[Supplied passage]
Twin Peaks waitresses chronicle Texas biker bloodshed, uncertain futures

An officer secures the scene Sunday outside a Twin Peaks restaurant where a shootout left nine people dead in Waco, Texas. (Jerry Larson/AP)
An officer secures the scene Sunday outside a Twin Peaks restaurant where a shootout left nine people dead in Waco, Texas. (Jerry Larson/AP)

Some ran, others cowered in the restaurant’s walk-in freezer — anything they could do to escape the bloody biker brawl erupting around them.

Little, if anything, has been heard from the workers at the Twin Peaks restaurant in Waco, Texas, where a lunch-hour shootout and melee killed nine people and injured more than a dozen Sunday.

They may not be talking publicly, but stories of their fear, frustrations and uncertain futures are coming through loud and clear in social media posts.

“What we went through Sunday was scary as s--t,” wrote Alicia, a Twin Peaks waitress, on her Facebook page. “I wouldn’t want to have gone through it with anyone else. Being in that freezer with y’all made me see how much of a family we really are.”

Alicia, 20, did not respond to Yahoo News’ request for an interview. Since the shooting, waitresses from Twin Peaks — a national chain with mountain lodge décor and female servers in revealing plaid tops, shorts and boots — have fought off jokes while dealing with the all-too-real memories of the deadly rampage.

“I’ve been biting my tongue and I can’t take it anymore,” Veronica, a waitress, wrote on Facebook. “...everyone is entitled to their opinion, but FOR THE LOVE OF GOD THIS IS NOT ABOUT IF THE GIRLS ARE TRASHY OR NOT!”

Twin Peaks waitress Facebook comments. (Screenshot)
Twin Peaks waitress Facebook comments. (Screenshot)

Taking full inventory of the chaos from Sunday, one can understand why employees remain on edge, even if no other customers or staff were wounded.

About 50 weapons, mostly knives and guns, have been confiscated from the scene where 170 motorcycle club members were arrested.

A Waco mother who did not wish to be identified had two daughters waiting tables at Twin Peaks when the violence erupted.

“They’re really traumatized right now,” she told Yahoo News in a brief phone conversation.

One daughter was inside the restaurant and the other on the patio when the first gunshots were fired, she said.

On Facebook, her daughter Christal wrote “…all the bikers were running out with gun(s)! I f---ing fell and everything.”

A colleague replied that she was surprised by the clash. “They never acted like that before cuz they can be so cool when you talk to them.”

[Listing]
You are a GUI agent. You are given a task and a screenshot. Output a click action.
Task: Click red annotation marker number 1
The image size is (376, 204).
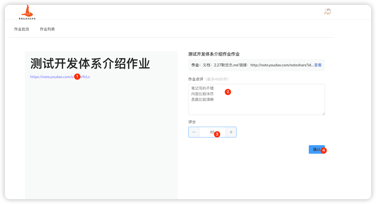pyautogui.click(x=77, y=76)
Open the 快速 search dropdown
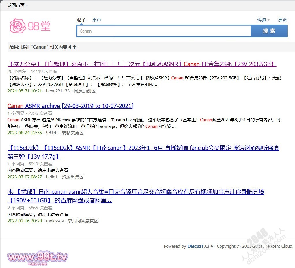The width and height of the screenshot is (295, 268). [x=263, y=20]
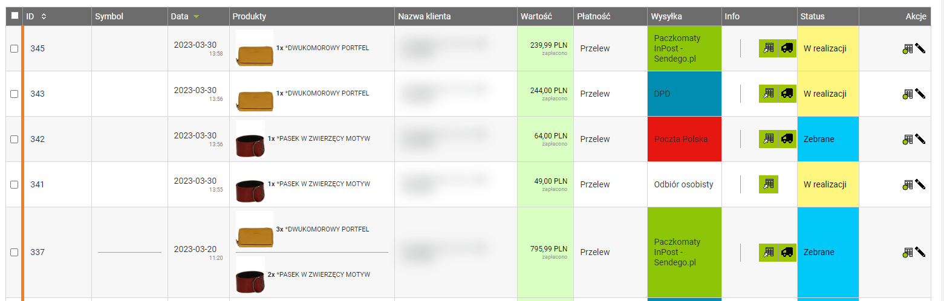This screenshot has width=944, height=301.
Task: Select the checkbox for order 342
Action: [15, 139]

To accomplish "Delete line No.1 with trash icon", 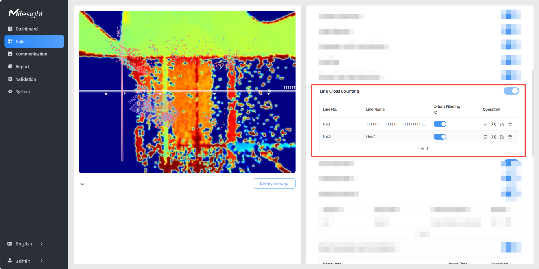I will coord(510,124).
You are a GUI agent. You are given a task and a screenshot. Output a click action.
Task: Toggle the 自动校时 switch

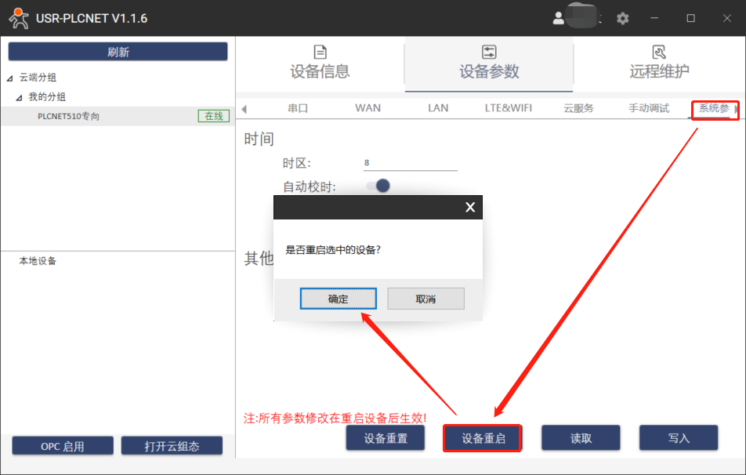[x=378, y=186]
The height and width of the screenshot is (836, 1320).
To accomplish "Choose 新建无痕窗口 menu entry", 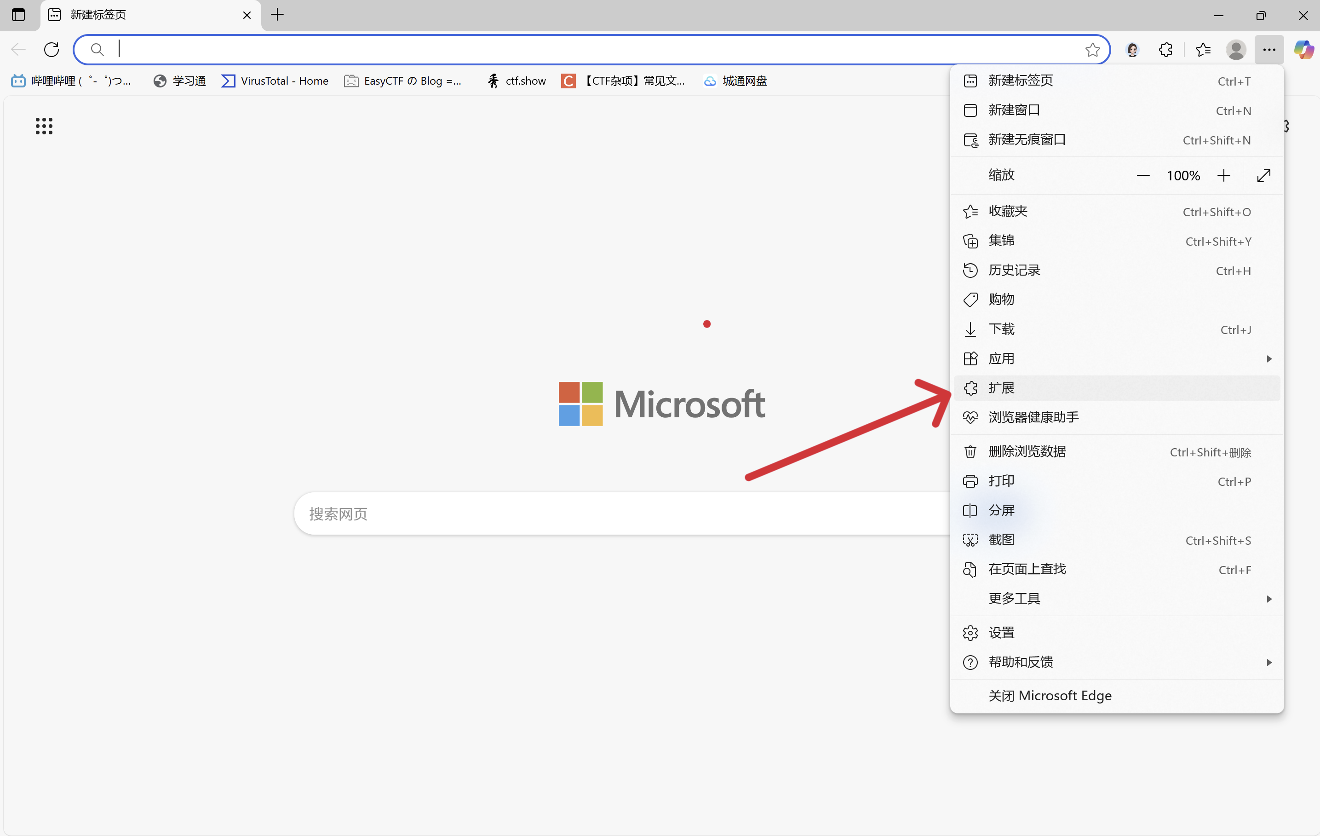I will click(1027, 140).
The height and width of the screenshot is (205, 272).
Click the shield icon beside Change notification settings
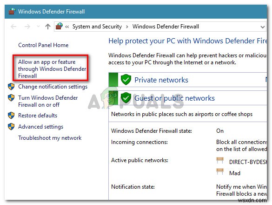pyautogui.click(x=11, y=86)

[Tasks and exercises]
**1)** In the Twin Peaks article, how many motorcycle club members were arrested at the scene?
**2)** Please quote everything in the Twin Peaks article from "About 50 weapons, mostly" down to "fired, she said.".
**3)** For each statement, answer yes or no according to the Twin Peaks article, and back each answer with the deciding words quoted from it.
(a) Alicia responded to Yahoo News' request for an interview.
(b) About 50 weapons, mostly knives and guns, were confiscated from the scene.
(c) One of the Waco mother's daughters was on the patio when the first gunshots were fired.

[Expected answers]
**1)** 170

**2)**
About 50 weapons, mostly knives and guns, have been confiscated from the scene where 170 motorcycle club members were arrested.

A Waco mother who did not wish to be identified had two daughters waiting tables at Twin Peaks when the violence erupted.

“They’re really traumatized right now,” she told Yahoo News in a brief phone conversation.

One daughter was inside the restaurant and the other on the patio when the first gunshots were fired, she said.

**3)**
(a) No: "Alicia, 20, did not respond to Yahoo News’ request for an interview."
(b) Yes: "About 50 weapons, mostly knives and guns, have been confiscated from the scene"
(c) Yes: "One daughter was inside the restaurant and the other on the patio when the first gunshots were fired"